'''
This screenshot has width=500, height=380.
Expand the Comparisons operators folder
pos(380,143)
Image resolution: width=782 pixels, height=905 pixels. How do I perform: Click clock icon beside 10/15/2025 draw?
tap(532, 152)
'''
REQUIRED WORK: Please write out, exactly as they appear, the line that contains "Image resolution: width=782" and every line after it up to the end of the entries above, and no others.

OUTPUT FOR THIS TASK:
Image resolution: width=782 pixels, height=905 pixels. How do I perform: Click clock icon beside 10/15/2025 draw?
tap(532, 152)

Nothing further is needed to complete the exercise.